The electric motor is all about creating an inexpensive conversion of electrical energy into mechanical energy possible. Being the “cheapest” often overrules being the “most cost effective” or “most efficient”. If the mechanism is cheap enough, it’s energy cost over time may not be a major consideration. Being the “most efficient” usually costs a lot more, so this is not a driver either.
Let me explain these last two issues. Being cost effective can be relative. If we apply a cheap fan and motor assembly in an application that moves air, the operating cost per year may be so small that it is not considered in the purchase decision. On the other hand, if you are pushing air through a cooling tower for a commercial building or a large chemical process heat exchanger, the cost of hundreds of horsepower per year is very significant and people pay attention to it.

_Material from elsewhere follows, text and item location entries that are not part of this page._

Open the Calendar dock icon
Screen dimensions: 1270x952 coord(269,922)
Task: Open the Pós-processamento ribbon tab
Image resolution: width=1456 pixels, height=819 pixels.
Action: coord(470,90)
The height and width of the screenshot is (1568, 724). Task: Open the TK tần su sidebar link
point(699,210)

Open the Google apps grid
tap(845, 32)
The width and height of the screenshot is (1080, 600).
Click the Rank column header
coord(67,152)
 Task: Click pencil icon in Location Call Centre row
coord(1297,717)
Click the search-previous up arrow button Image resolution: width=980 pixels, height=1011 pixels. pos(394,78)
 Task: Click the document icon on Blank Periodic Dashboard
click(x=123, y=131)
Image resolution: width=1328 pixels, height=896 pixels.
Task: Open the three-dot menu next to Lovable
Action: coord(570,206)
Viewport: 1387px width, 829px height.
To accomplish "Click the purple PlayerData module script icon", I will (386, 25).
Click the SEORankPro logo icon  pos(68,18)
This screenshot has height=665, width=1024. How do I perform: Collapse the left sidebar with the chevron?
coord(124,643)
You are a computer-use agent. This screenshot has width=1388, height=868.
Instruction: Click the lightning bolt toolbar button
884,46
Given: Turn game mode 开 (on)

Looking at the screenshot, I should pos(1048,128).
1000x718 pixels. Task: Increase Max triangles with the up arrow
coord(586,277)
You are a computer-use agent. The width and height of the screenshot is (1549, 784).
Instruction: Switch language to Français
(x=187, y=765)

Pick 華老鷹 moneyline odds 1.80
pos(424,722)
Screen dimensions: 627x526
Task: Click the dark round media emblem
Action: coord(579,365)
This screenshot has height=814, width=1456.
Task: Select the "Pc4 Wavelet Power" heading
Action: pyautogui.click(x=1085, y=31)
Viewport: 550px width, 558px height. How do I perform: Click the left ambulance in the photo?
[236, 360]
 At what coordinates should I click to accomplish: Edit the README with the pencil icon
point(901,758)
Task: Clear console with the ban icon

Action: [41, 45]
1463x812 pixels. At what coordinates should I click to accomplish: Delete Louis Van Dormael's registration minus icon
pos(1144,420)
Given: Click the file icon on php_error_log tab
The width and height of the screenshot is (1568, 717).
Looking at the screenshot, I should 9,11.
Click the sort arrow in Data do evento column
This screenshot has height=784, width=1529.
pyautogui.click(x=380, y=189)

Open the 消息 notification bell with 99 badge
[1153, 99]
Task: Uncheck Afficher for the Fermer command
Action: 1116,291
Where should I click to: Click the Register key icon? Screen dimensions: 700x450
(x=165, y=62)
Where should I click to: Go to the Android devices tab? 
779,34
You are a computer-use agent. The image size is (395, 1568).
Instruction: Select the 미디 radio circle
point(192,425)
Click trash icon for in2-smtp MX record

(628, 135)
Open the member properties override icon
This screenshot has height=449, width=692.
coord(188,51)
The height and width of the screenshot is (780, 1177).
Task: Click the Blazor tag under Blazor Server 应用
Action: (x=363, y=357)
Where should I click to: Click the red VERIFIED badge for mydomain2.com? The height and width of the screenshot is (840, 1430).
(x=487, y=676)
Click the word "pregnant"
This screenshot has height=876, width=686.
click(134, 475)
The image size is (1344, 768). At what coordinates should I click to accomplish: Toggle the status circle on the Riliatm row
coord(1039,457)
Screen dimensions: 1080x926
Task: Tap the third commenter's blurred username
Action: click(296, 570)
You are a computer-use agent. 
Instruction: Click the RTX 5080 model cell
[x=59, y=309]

Being efficient is a very difficult thing to get at, only because we tend to define efficiency in terms of the equipment itself, unconnected to a load, which is totally misleading. Everything about the motor needs to be defined by the application. What you find out is that many, if not most, motors are mis-applied to some degree. This is because electric motors are generally produced as the average solution to a range of applications unless they are being produced by the hundred-thousands for a specific requirement. Disk drive motors are still the best example, for however much longer we are going to have disk drives.
DC motors have very high efficiency numbers, but only in a narrow operating range. So over the entire time that the motor is operating, it may be running at 50-60% efficiency much of the time and 90% efficiency only a fraction of the time. This is not obvious to most people who use electric motors. The same is notoriously true for AC motors which run only at a single speed. In order to adjust the airflow of a large fan, dampers are used which is like regulating the speed of your car from the brake pedal. The widespread use of variable frequency electronics with AC motors seeks to regulate the speed of the venerable AC motor so that energy is not wasted needlessly on the load. Efficiency has very little to do with it.
So the value of legislating a mandate of higher efficiency in electric motors is really minimal. It’s not a bad idea per se, it’s just that it is ineffective at getting to the root of the problem and fixing it. It would be just as useless to pass a law that says every AC motor must have an inverter on it. They will if there is sufficient economic benefit, let the “invisible hand” of economics do it’s job!